C’est en particulier dans la mégapole de Bombay que le glissement électoral de la communauté chrétienne a été le plus frappant. Dans la circonscription de Bandra West par exemple, qui était l’un des bastions du Congrès depuis des années, plusieurs groupes catholiques se sont rangés sous la bannière du leader du BJP, Ashish Shelar.

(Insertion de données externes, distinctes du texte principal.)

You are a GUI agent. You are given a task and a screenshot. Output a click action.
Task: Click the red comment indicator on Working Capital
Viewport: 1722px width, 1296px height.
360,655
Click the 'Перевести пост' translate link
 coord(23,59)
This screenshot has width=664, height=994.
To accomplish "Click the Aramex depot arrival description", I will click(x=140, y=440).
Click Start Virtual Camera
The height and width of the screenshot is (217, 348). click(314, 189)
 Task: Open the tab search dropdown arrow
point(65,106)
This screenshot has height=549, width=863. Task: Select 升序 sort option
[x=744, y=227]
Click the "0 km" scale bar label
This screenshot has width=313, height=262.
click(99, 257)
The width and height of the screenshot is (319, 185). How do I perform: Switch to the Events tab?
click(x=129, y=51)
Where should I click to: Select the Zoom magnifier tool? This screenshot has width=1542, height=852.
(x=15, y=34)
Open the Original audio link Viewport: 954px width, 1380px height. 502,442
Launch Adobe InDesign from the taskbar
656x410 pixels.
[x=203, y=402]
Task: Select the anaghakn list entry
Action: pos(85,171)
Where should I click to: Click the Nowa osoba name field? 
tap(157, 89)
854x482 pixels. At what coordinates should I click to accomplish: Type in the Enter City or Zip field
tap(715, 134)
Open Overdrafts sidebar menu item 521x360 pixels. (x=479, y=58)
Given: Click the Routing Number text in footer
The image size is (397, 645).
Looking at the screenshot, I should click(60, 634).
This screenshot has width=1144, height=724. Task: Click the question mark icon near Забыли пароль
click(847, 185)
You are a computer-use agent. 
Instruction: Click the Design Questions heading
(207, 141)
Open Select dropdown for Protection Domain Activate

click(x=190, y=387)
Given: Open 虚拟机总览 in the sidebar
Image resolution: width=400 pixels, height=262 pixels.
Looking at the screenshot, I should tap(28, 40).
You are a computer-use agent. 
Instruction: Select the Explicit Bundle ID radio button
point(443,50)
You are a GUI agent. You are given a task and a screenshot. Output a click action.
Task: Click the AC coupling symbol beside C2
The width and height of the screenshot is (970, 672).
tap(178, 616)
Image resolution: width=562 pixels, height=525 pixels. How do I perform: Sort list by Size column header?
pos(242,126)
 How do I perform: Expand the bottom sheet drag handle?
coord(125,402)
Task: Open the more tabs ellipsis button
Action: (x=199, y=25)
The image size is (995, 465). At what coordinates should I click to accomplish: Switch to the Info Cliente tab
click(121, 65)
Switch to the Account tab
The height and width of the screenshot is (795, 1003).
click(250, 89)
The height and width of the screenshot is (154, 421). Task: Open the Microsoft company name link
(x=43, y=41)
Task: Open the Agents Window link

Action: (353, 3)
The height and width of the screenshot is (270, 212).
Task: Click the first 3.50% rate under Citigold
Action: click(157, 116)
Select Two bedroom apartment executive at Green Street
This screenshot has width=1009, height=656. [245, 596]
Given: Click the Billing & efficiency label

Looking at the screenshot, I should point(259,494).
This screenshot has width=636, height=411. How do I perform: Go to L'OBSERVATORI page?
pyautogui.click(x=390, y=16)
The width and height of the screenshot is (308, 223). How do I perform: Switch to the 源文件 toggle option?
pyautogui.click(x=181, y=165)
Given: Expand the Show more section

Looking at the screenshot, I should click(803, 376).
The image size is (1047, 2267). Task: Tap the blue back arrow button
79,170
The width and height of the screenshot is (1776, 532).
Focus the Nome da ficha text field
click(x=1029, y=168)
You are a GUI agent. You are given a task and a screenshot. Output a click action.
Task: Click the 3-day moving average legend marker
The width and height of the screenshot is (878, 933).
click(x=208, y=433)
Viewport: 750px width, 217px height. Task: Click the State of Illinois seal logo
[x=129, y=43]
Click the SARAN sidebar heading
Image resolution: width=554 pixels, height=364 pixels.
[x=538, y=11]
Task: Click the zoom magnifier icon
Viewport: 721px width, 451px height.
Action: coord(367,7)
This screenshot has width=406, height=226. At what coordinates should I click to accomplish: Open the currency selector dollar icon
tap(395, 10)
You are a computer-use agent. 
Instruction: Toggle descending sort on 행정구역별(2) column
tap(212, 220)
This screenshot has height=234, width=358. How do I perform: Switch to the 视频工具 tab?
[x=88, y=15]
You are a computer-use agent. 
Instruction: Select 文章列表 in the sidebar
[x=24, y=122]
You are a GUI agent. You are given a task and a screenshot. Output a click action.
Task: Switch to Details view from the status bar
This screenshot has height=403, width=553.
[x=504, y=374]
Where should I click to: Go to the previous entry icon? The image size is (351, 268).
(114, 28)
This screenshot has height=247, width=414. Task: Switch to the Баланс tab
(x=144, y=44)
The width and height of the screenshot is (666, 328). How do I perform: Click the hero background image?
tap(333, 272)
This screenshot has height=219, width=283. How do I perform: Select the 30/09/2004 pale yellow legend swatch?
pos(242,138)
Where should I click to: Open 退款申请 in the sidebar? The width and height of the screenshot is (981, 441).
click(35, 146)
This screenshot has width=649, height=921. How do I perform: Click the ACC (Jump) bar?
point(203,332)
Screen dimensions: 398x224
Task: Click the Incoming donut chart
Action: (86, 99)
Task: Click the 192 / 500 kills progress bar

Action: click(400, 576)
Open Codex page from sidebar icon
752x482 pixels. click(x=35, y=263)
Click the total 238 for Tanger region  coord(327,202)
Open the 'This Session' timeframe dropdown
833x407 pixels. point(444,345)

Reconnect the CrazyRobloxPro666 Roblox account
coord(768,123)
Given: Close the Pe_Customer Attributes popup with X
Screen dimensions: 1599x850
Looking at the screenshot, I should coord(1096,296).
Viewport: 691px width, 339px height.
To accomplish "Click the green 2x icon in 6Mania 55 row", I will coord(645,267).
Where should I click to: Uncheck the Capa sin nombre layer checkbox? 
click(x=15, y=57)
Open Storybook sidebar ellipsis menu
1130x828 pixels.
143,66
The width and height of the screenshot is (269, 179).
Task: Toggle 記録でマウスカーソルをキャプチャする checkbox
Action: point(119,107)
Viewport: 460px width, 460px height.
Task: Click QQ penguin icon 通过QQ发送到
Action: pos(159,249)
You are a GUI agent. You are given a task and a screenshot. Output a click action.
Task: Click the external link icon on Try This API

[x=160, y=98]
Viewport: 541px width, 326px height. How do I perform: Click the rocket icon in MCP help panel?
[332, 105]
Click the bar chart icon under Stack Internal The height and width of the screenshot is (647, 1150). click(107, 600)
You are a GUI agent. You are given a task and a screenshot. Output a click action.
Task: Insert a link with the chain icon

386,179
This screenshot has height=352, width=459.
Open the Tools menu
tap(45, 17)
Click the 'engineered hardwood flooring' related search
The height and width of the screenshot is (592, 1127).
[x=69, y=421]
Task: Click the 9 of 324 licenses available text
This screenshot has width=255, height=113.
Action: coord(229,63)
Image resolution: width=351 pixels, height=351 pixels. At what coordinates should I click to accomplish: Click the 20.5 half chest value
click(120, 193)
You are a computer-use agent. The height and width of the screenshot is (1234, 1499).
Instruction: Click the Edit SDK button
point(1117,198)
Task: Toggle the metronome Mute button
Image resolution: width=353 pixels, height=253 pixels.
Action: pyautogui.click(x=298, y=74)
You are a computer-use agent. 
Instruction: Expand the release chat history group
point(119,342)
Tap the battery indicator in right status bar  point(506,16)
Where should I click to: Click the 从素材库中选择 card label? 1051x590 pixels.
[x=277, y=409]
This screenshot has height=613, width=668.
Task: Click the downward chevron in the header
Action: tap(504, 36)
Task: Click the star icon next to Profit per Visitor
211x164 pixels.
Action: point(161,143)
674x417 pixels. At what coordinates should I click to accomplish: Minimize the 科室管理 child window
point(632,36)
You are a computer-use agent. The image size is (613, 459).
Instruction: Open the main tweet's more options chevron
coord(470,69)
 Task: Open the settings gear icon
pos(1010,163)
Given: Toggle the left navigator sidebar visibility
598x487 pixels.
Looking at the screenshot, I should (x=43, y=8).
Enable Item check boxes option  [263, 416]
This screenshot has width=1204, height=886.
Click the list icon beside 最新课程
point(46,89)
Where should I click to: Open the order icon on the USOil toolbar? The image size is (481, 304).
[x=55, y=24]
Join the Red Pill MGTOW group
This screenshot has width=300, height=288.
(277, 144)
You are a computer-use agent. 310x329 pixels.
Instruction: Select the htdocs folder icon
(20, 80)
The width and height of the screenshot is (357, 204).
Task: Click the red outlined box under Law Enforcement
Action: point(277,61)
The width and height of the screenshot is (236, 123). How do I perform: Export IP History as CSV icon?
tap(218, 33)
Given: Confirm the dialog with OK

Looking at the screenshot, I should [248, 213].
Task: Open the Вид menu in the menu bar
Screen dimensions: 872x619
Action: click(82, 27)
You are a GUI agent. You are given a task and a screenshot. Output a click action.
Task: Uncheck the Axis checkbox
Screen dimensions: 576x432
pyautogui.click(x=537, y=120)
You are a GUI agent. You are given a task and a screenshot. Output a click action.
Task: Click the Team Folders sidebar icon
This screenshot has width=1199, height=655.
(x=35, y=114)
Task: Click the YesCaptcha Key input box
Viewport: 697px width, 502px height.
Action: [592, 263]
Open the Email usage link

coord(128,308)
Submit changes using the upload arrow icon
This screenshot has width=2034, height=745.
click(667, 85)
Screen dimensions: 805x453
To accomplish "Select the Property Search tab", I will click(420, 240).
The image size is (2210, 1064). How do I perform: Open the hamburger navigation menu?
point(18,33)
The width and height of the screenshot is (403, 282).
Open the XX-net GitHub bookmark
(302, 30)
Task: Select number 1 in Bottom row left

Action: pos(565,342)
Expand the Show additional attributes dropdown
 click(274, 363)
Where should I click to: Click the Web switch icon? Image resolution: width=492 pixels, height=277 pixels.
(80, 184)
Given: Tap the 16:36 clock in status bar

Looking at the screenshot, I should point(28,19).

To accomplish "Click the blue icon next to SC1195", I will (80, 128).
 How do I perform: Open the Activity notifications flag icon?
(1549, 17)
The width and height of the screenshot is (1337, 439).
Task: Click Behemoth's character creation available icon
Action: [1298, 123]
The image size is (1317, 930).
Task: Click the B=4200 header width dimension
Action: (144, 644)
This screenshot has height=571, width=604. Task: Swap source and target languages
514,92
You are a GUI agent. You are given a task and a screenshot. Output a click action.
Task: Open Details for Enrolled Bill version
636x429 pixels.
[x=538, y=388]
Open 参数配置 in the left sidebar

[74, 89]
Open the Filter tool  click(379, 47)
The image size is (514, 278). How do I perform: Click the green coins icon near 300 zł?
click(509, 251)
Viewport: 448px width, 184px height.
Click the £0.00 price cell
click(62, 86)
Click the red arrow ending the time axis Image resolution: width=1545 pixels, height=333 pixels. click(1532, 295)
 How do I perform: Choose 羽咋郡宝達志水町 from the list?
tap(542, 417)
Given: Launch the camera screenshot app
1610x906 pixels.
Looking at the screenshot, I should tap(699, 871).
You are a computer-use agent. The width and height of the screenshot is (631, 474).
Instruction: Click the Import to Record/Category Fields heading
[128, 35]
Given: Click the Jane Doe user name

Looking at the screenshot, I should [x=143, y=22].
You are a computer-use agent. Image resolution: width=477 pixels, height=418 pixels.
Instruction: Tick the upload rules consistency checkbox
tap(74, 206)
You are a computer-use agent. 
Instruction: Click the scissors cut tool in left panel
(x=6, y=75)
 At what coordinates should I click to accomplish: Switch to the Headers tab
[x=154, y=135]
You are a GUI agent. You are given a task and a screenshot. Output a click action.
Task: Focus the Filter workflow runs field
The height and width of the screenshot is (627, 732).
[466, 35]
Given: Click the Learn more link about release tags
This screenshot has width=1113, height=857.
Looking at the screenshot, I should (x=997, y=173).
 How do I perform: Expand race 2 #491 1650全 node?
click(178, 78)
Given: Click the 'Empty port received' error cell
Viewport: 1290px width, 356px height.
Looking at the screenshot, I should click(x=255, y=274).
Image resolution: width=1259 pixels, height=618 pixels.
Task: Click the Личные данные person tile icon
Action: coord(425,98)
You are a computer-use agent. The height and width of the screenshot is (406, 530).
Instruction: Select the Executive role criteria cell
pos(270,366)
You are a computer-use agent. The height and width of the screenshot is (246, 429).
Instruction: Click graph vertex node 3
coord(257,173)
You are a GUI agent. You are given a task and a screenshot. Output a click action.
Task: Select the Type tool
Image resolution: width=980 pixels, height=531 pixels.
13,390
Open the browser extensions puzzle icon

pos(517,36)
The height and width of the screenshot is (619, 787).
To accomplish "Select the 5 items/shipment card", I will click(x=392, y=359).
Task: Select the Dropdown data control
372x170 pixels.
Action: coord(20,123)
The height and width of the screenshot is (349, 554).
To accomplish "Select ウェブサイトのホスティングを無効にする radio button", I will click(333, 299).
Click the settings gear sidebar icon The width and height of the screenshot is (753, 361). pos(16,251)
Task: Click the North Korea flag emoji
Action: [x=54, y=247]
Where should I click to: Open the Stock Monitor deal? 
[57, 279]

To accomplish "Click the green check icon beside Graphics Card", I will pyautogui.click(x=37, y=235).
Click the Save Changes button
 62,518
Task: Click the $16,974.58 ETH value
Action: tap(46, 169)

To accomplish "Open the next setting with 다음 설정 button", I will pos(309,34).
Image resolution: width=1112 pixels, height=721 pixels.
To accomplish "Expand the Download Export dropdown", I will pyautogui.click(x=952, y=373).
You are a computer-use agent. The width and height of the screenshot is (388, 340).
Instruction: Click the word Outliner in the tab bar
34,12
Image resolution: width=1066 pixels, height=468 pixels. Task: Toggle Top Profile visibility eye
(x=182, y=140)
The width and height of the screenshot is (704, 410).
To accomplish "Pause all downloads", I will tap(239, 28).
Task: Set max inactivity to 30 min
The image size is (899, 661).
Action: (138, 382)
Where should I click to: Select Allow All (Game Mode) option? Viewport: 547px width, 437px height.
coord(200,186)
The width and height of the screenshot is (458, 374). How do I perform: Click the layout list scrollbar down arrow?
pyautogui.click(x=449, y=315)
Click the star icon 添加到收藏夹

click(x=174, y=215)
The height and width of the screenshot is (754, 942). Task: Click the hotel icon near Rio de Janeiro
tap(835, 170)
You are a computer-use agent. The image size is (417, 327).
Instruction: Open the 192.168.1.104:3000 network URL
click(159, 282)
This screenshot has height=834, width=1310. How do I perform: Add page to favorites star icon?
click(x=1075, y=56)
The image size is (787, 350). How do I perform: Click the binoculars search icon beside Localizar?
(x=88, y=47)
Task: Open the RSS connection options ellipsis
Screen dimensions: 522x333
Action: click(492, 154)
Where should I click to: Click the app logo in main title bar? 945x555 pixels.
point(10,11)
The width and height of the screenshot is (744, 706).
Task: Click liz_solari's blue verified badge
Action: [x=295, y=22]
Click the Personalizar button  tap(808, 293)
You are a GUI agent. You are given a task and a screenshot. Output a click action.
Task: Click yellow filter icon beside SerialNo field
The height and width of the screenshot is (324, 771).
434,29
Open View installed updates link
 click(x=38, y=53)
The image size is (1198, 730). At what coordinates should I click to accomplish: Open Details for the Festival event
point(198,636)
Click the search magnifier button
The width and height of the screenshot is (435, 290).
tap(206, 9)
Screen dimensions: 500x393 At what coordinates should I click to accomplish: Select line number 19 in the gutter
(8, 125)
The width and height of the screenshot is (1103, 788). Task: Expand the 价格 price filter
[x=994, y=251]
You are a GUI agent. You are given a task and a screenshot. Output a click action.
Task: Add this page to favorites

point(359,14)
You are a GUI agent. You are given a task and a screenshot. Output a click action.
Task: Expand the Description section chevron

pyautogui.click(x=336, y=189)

D’autres sont restés fidèles au représentant du Congrès, Kripashankar Singh, provoquant ainsi des tensions au sein de la communauté des catholiques, qui constitue 11 % des électeurs de la circonscription.

Alors que l’importante communauté catholique de la ville a toujours soutenu traditionnellement le Congrès, « il y a beaucoup de colère parmi les électeurs contre ceux qui étaient au pouvoir ces derniers mois », explique Anil Joseph, ancien vice-président de l’Association catholique de Bombay.

En votant en faveur de celui qui offrait de « meilleures garanties de bonne gouvernance », et non pas en fonction de sa couleur politique, les chrétiens n’ont fait que suivre les consignes de l’Eglise catholique, qui étaient de « voter pour des candidats luttant contre la corruption et respectant le mieux la laïcité de la Constitution », affirme encore Jennifer Rodrigues, professeur d’histoire au Collège national de Bandra à Bombay, dans les colonnes du Times of India, le 21 octobre dernier.

L’une des particularités de vote qui a porté au pouvoir le BJP et Narendra Modi cette année, semble en effet avoir été le soutien de plusieurs groupes issus des minorités, qui ont voté contre le Congrès, profondément déçus par sa politique et la corruption de ses membres.

Malgré l’inquiétude des nombreux responsables chrétiens concernant la volonté du BJP – peu affichée cependant pendant la campagne électorale – d’instaurer dans le pays un hindouisme nationaliste, certains évêques ou leaders catholiques ont ainsi préféré se rallier à des candidats promettant la transparence et la protection des minorités plutôt que de réélire les hommes particulièrement honnis du Congrès.

Pour conclure, le cardinal Gracias a renouvelé auprès du nouveau gouvernement du Maharashtra, « l’engagement de l’Eglise catholique à servir le pays par son investissement dans le domaine de l’éducation et de la santé, afin de contribuer de façon efficace au bien-être social et à la construction de la nation ».